Work required ::
Reproduce the data exactly as it stands.

--- Records for this exercise Enclosed Below ---

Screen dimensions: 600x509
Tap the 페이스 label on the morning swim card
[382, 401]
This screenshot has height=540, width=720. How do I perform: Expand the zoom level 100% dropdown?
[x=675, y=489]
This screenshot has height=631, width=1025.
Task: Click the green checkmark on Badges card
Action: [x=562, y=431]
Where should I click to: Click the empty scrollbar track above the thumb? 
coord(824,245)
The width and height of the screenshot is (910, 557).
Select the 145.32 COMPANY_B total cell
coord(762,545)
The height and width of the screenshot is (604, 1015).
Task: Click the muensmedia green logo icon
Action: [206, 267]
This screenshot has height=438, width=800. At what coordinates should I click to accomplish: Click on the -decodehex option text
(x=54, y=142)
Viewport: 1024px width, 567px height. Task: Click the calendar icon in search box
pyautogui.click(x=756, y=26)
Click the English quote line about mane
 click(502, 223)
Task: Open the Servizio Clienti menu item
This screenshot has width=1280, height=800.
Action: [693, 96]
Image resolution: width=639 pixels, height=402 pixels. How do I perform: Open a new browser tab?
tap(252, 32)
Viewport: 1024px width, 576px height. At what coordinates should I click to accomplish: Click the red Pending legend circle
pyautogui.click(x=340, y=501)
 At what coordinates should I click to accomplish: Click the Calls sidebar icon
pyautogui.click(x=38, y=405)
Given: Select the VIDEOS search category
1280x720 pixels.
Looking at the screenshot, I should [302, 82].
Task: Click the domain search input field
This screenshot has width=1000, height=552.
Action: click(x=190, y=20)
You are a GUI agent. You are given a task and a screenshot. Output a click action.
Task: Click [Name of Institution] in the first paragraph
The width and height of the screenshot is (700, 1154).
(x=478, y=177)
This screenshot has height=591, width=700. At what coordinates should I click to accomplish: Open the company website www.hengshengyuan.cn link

--- End of Enclosed Records for this exercise ---

Solution to the problem ::
Screen dimensions: 600x509
Tap the 페이스 label on the morning swim card
[382, 401]
This screenshot has height=540, width=720. How do I perform: Expand the zoom level 100% dropdown?
[x=675, y=489]
This screenshot has height=631, width=1025.
Task: Click the green checkmark on Badges card
Action: [x=562, y=431]
Where should I click to: Click the empty scrollbar track above the thumb? 
coord(824,245)
The width and height of the screenshot is (910, 557).
Select the 145.32 COMPANY_B total cell
coord(762,545)
The height and width of the screenshot is (604, 1015).
Task: Click the muensmedia green logo icon
Action: [206, 267]
This screenshot has height=438, width=800. At what coordinates should I click to accomplish: Click on the -decodehex option text
(x=54, y=142)
Viewport: 1024px width, 567px height. Task: Click the calendar icon in search box
pyautogui.click(x=756, y=26)
Click the English quote line about mane
 click(502, 223)
Task: Open the Servizio Clienti menu item
This screenshot has width=1280, height=800.
Action: [693, 96]
Image resolution: width=639 pixels, height=402 pixels. How do I perform: Open a new browser tab?
tap(252, 32)
Viewport: 1024px width, 576px height. At what coordinates should I click to accomplish: Click the red Pending legend circle
pyautogui.click(x=340, y=501)
 At what coordinates should I click to accomplish: Click the Calls sidebar icon
pyautogui.click(x=38, y=405)
Given: Select the VIDEOS search category
1280x720 pixels.
Looking at the screenshot, I should [302, 82].
Task: Click the domain search input field
This screenshot has width=1000, height=552.
Action: click(x=190, y=20)
You are a GUI agent. You are given a task and a screenshot. Output a click action.
Task: Click [Name of Institution] in the first paragraph
The width and height of the screenshot is (700, 1154).
(x=478, y=177)
This screenshot has height=591, width=700. At what coordinates should I click to accomplish: Open the company website www.hengshengyuan.cn link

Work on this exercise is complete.